◆ **Dataset entries**
┄┄┄┄┄┄┄┄┄┄
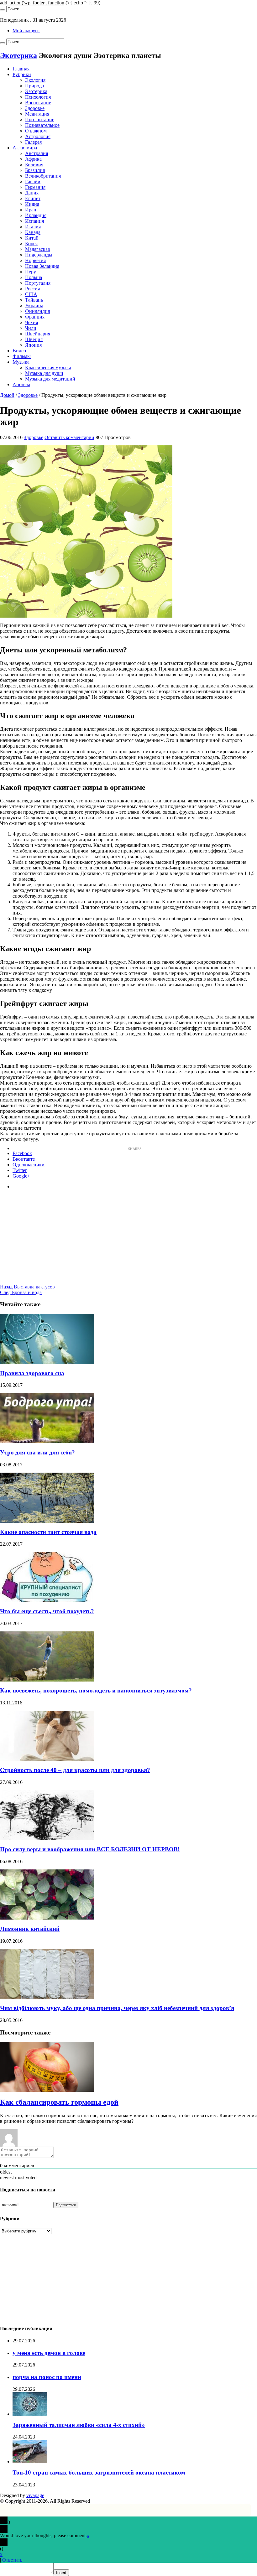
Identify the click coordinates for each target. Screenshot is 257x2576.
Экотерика (18, 55)
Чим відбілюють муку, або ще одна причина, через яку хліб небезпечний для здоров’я (117, 2008)
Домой (7, 395)
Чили (30, 328)
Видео (19, 350)
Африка (33, 159)
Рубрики (22, 74)
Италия (33, 226)
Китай (32, 238)
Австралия (36, 153)
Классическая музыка (48, 367)
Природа (34, 85)
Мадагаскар (37, 249)
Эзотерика (36, 91)
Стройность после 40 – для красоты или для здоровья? (75, 1770)
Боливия (34, 164)
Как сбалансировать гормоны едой (59, 2102)
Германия (35, 187)
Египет (32, 198)
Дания (32, 192)
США (31, 294)
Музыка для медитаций (50, 378)
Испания (34, 221)
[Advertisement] (128, 1240)
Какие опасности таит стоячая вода (48, 1532)
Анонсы (21, 384)
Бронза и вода (21, 1292)
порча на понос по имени (47, 2377)
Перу (30, 271)
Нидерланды (38, 254)
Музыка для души (44, 373)
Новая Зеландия (42, 266)
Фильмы (22, 356)
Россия (32, 288)
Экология (35, 80)
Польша (33, 277)
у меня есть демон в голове (49, 2353)
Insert (61, 2572)
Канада (32, 232)
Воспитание (38, 102)
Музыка (21, 362)
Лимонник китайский (30, 1929)
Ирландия (35, 215)
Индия (32, 204)
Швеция (34, 339)
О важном (36, 130)
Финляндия (37, 311)
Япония (33, 345)
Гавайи (32, 181)
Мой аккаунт (26, 30)
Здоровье (35, 108)
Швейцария (37, 333)
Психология (38, 97)
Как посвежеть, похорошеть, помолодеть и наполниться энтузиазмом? (96, 1690)
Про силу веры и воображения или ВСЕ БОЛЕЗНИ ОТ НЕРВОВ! (90, 1849)
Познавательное (42, 125)
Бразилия (35, 170)
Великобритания (43, 176)
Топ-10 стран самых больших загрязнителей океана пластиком (99, 2472)
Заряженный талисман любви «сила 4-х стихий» (79, 2425)
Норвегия (35, 260)
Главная (21, 68)
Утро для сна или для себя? (37, 1452)
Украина (34, 305)
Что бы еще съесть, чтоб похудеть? (47, 1611)
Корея (31, 243)
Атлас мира (25, 147)
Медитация (37, 114)
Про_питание (39, 119)
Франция (35, 316)
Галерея (33, 142)
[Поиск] (2, 10)
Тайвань (34, 300)
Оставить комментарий (69, 437)
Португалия (37, 283)
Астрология (37, 136)
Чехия (31, 322)
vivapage (35, 2495)
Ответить (12, 2560)
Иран (30, 209)
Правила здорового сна (32, 1373)
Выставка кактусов (27, 1286)
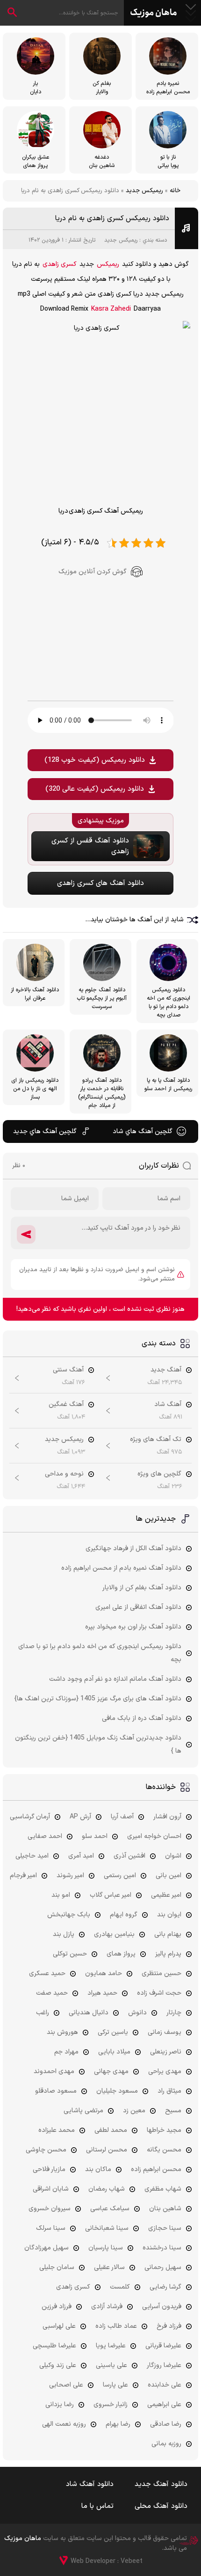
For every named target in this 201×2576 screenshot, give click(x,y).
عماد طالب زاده (116, 2326)
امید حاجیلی (32, 1856)
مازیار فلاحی (49, 2169)
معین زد (134, 2111)
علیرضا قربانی (163, 2346)
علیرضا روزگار (164, 2365)
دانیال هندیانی (88, 2013)
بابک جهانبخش (68, 1915)
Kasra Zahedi (111, 309)
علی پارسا (115, 2385)
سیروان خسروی (50, 2209)
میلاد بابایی (114, 2052)
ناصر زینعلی (165, 2052)
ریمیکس (108, 264)
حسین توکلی (70, 1954)
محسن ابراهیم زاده (156, 2169)
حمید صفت (52, 1993)
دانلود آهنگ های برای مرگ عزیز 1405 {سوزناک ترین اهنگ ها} (97, 1699)
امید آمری (81, 1856)
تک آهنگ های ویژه (155, 1439)
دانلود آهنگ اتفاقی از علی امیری (138, 1607)
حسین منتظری (161, 1973)
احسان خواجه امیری (154, 1836)
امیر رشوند (70, 1875)
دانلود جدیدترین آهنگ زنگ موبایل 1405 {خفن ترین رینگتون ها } (98, 1744)
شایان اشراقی (51, 2189)
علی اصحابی (66, 2385)
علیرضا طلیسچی (54, 2346)
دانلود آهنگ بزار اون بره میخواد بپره (133, 1627)
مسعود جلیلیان (117, 2091)
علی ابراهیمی (164, 2404)
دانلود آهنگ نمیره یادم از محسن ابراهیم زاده (121, 1568)
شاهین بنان (165, 2209)
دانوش (137, 2013)
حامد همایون (103, 1973)
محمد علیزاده (56, 2130)
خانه (175, 190)
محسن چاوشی (46, 2150)
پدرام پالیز (168, 1954)
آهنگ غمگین (66, 1404)
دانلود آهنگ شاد (90, 2484)
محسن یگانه (164, 2150)
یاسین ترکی (113, 2032)
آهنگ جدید (166, 1370)
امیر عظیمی (166, 1895)
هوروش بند (62, 2032)
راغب (42, 2013)
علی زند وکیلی (57, 2365)
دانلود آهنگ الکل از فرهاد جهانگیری (133, 1548)
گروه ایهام (123, 1915)
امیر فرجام (23, 1875)
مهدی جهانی (111, 2071)
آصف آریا (122, 1817)
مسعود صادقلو (56, 2091)
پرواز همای (121, 1954)
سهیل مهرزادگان (46, 2248)
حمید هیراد (102, 1993)
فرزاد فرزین (57, 2306)
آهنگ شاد (167, 1404)
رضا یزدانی (59, 2404)
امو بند (60, 1895)
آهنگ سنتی (68, 1370)
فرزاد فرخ (169, 2326)
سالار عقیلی (109, 2267)
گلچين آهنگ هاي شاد (142, 1131)
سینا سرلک (50, 2228)
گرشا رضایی (165, 2287)
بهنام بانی (167, 1934)
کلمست (120, 2287)
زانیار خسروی (110, 2404)
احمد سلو (95, 1836)
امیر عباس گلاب (110, 1895)
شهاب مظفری (162, 2189)
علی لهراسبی (59, 2326)
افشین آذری (129, 1856)
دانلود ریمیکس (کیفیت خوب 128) (94, 760)
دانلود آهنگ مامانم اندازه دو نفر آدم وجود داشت (115, 1679)
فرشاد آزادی (106, 2306)
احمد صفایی (45, 1836)
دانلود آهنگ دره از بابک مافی (141, 1718)
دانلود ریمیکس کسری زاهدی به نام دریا (112, 218)
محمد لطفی (110, 2130)
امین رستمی (120, 1875)
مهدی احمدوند (54, 2071)
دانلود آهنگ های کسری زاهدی (100, 883)
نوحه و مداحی (64, 1474)
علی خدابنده (164, 2385)
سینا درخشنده (162, 2248)
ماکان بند (98, 2169)
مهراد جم (66, 2052)
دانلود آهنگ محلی (161, 2506)
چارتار (173, 2013)
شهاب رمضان (106, 2189)
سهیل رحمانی (162, 2267)
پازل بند (63, 1934)
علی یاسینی (111, 2365)
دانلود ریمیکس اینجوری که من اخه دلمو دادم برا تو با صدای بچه (99, 1653)
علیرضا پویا (111, 2346)
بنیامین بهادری (114, 1934)
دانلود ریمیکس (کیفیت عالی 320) (94, 789)
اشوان (173, 1856)
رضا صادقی (165, 2424)
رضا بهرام (118, 2424)
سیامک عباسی (109, 2209)
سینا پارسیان (105, 2248)
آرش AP (80, 1817)
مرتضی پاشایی (83, 2111)
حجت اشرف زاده (159, 1993)
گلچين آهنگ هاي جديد (45, 1131)
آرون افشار (167, 1817)
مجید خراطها (164, 2130)
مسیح (173, 2111)
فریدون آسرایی (161, 2306)
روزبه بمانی (166, 2444)
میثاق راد (169, 2091)
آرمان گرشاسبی (30, 1817)
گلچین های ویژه (159, 1474)
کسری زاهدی (60, 264)
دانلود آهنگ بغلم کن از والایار (141, 1588)
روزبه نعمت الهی (64, 2424)
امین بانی (168, 1875)
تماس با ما (97, 2506)
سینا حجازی (164, 2228)
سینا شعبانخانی (107, 2228)
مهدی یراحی (164, 2071)
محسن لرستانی (106, 2150)
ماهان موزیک (153, 13)
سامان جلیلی (56, 2267)
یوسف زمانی (164, 2032)
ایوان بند (169, 1915)
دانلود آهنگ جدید (161, 2484)
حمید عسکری (47, 1973)
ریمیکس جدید (144, 190)
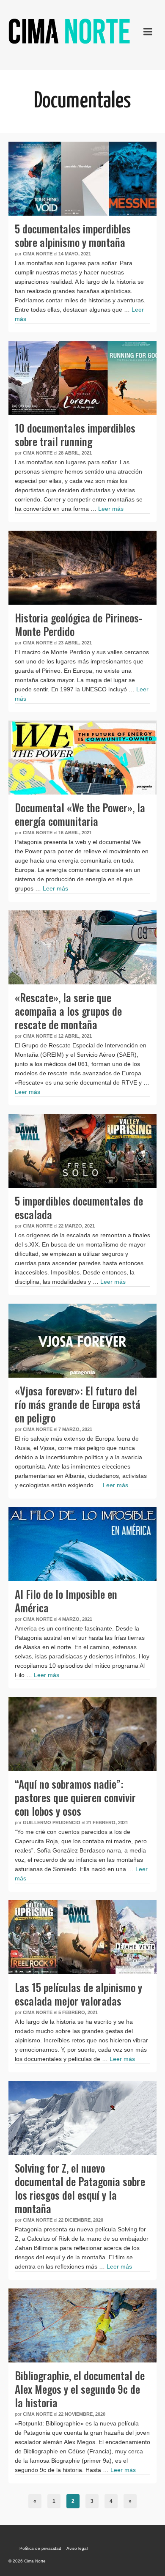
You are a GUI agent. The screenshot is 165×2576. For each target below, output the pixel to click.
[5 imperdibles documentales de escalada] (82, 1151)
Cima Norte (37, 253)
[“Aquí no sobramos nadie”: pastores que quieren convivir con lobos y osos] (82, 1734)
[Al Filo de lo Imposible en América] (82, 1544)
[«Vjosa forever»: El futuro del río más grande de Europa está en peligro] (82, 1341)
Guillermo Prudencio (51, 1822)
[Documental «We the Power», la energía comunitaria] (82, 758)
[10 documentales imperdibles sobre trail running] (82, 378)
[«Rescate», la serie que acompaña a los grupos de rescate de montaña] (82, 947)
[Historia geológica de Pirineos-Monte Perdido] (82, 568)
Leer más (111, 508)
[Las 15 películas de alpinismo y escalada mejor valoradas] (82, 1937)
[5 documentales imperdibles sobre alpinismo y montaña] (82, 179)
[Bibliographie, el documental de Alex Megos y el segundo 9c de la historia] (82, 2325)
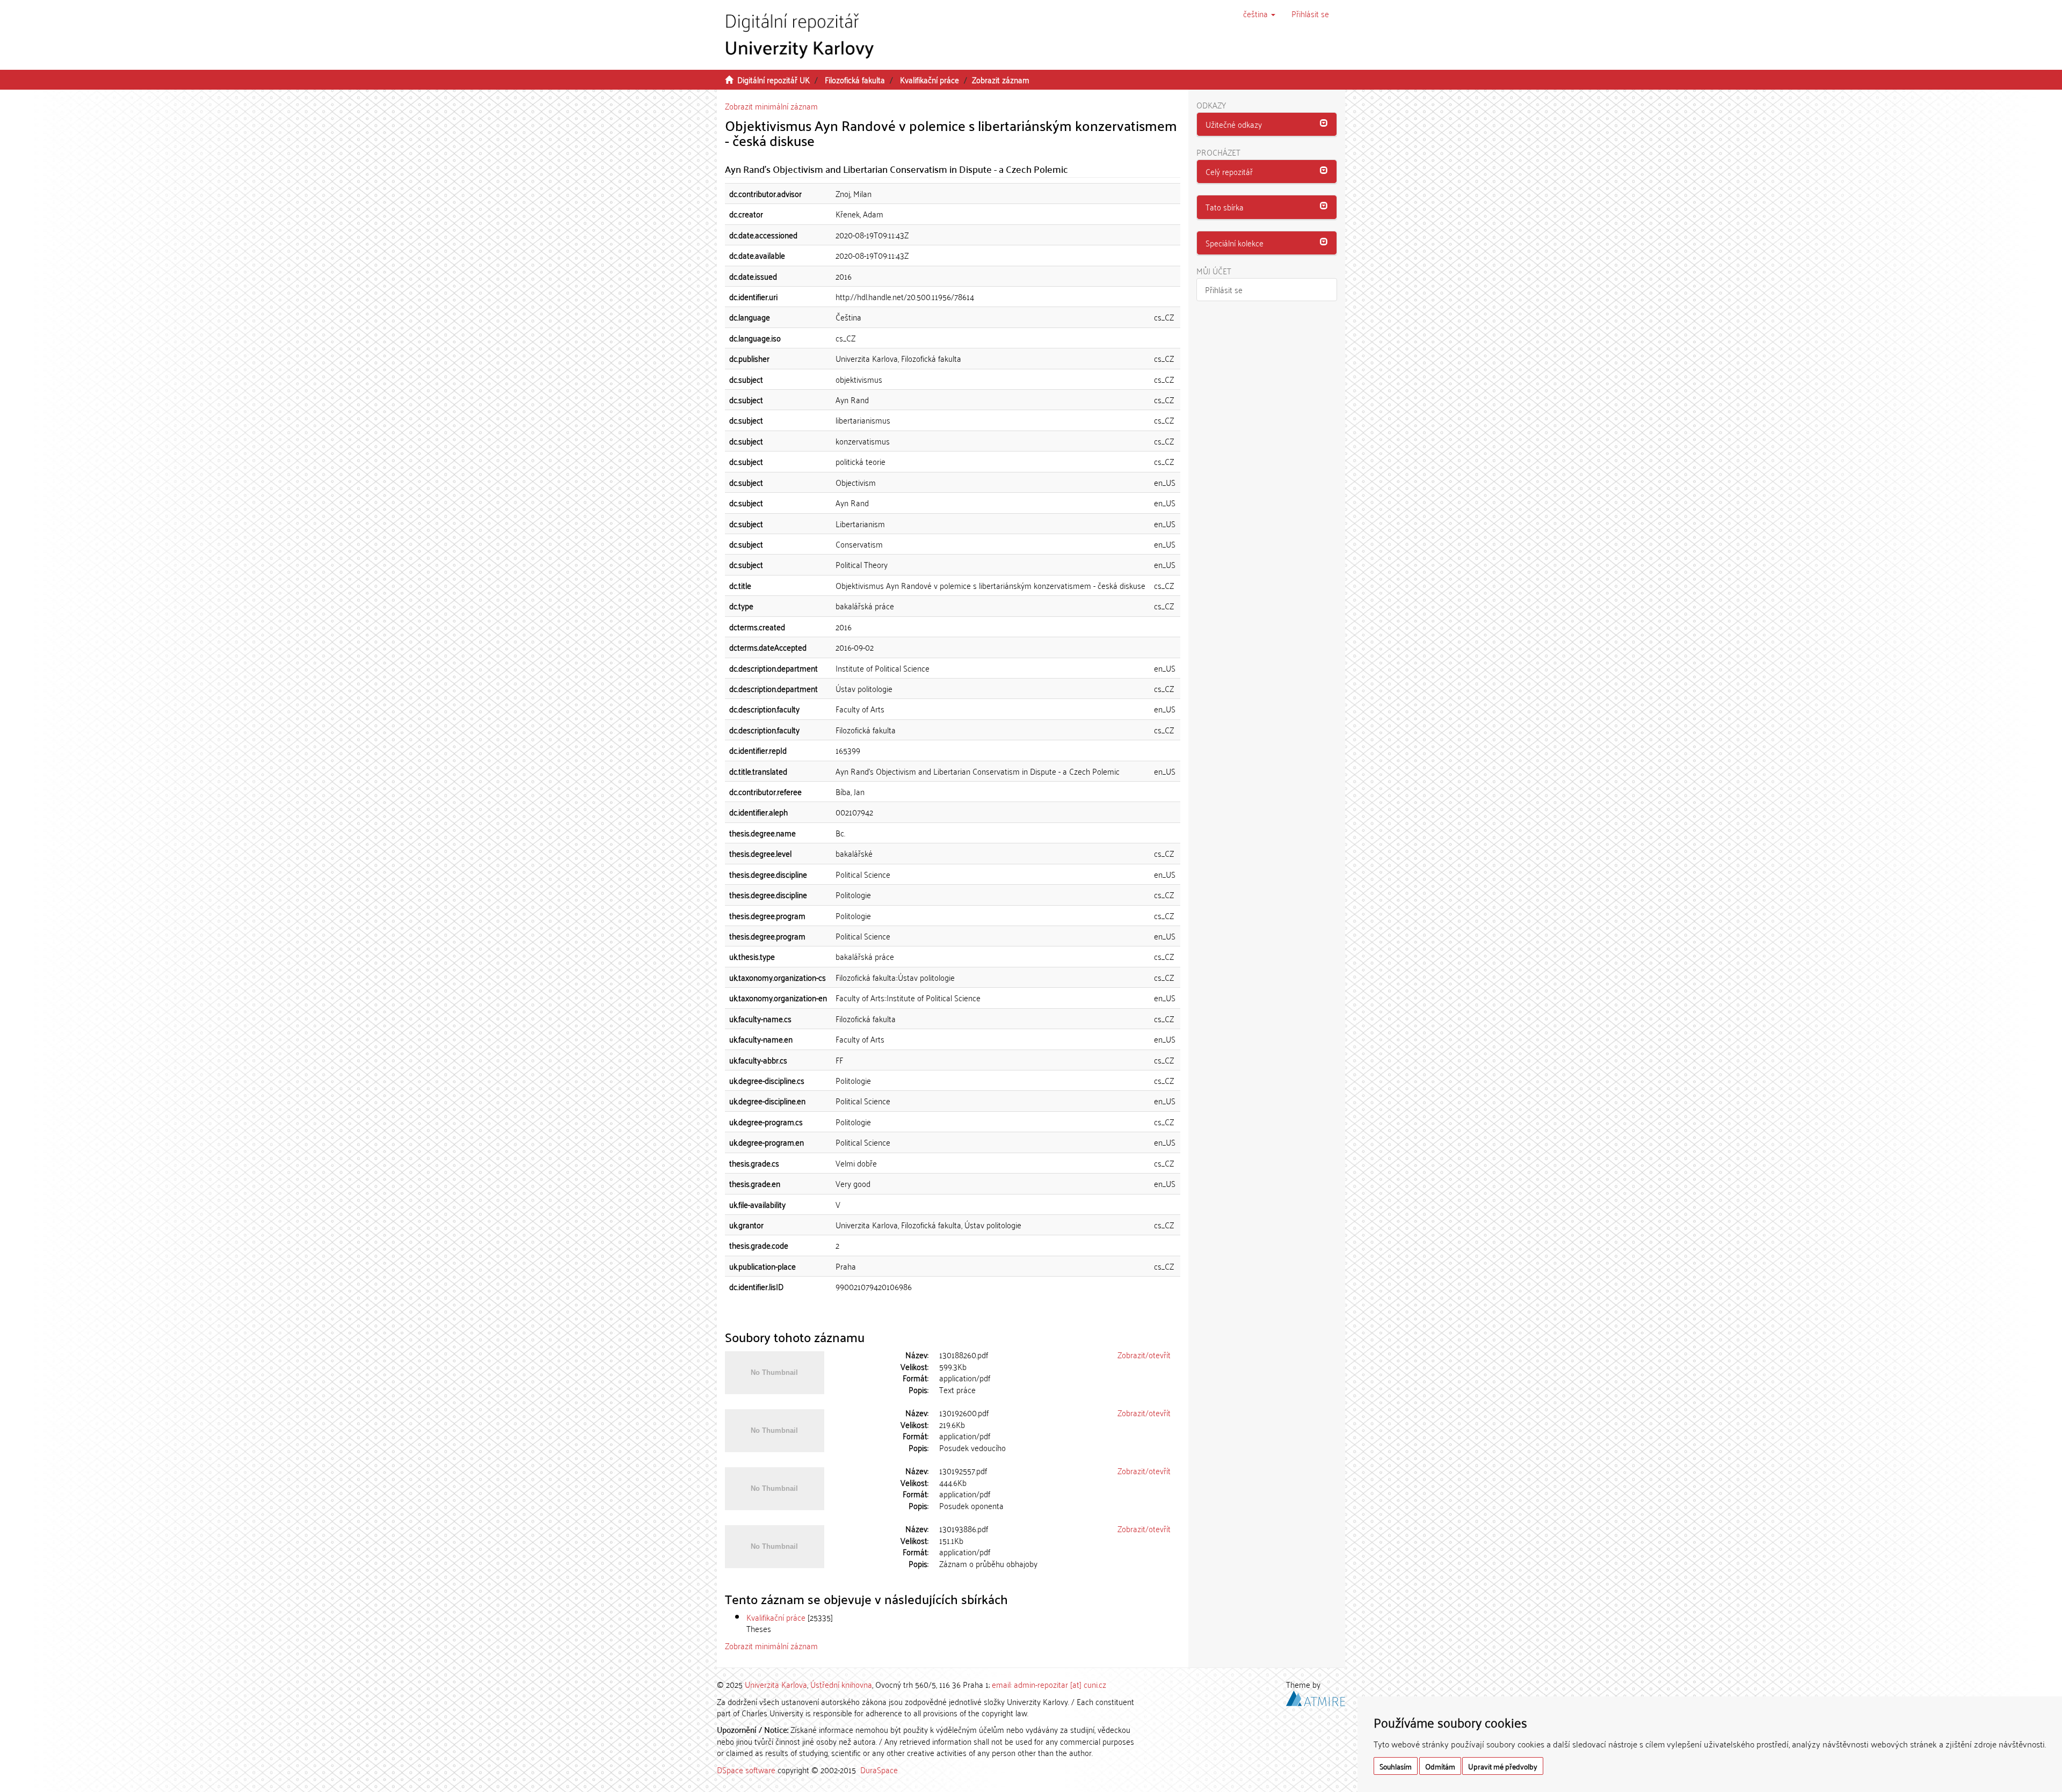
┄┄┄┄┄┄┄┄┄┄
Copy exactly the lines from the one containing "دانلود ریمیکس اینجوری" to the end of the records, both included, and leave the pictures out.

دانلود ریمیکس اینجوری که من اخه دلمو دادم برا تو با صدای بچه (99, 1653)
علیرضا پویا (111, 2346)
بنیامین بهادری (114, 1934)
دانلود ریمیکس (کیفیت عالی 320) (94, 789)
اشوان (173, 1856)
رضا صادقی (165, 2424)
رضا بهرام (118, 2424)
سیامک عباسی (109, 2209)
سینا پارسیان (105, 2248)
آرش AP (80, 1817)
مرتضی پاشایی (83, 2111)
حجت اشرف زاده (159, 1993)
گلچين آهنگ هاي جديد (45, 1131)
آرون افشار (167, 1817)
مجید خراطها (164, 2130)
مسیح (173, 2111)
فریدون آسرایی (161, 2306)
روزبه بمانی (166, 2444)
میثاق راد (169, 2091)
آرمان گرشاسبی (30, 1817)
گلچین های ویژه (159, 1474)
کسری زاهدی (60, 264)
دانلود آهنگ بغلم کن از والایار (141, 1588)
روزبه نعمت الهی (64, 2424)
امین بانی (168, 1875)
تماس با ما (97, 2506)
سینا حجازی (164, 2228)
سینا شعبانخانی (107, 2228)
مهدی یراحی (164, 2071)
محسن لرستانی (106, 2150)
ماهان موزیک (153, 13)
سامان جلیلی (56, 2267)
یوسف زمانی (164, 2032)
ایوان بند (169, 1915)
دانلود آهنگ جدید (161, 2484)
حمید عسکری (47, 1973)
ریمیکس جدید (144, 190)
You are a GUI agent. The screenshot is 165×2576. For each target below, output the pixel to click.
[5 imperdibles documentales de escalada] (82, 1151)
Cima Norte (37, 253)
[“Aquí no sobramos nadie”: pastores que quieren convivir con lobos y osos] (82, 1734)
[Al Filo de lo Imposible en América] (82, 1544)
[«Vjosa forever»: El futuro del río más grande de Europa está en peligro] (82, 1341)
Guillermo Prudencio (51, 1822)
[Documental «We the Power», la energía comunitaria] (82, 758)
[10 documentales imperdibles sobre trail running] (82, 378)
[«Rescate», la serie que acompaña a los grupos de rescate de montaña] (82, 947)
[Historia geológica de Pirineos-Monte Perdido] (82, 568)
Leer más (111, 508)
[Las 15 películas de alpinismo y escalada mejor valoradas] (82, 1937)
[5 documentales imperdibles sobre alpinismo y montaña] (82, 179)
[Bibliographie, el documental de Alex Megos y el segundo 9c de la historia] (82, 2325)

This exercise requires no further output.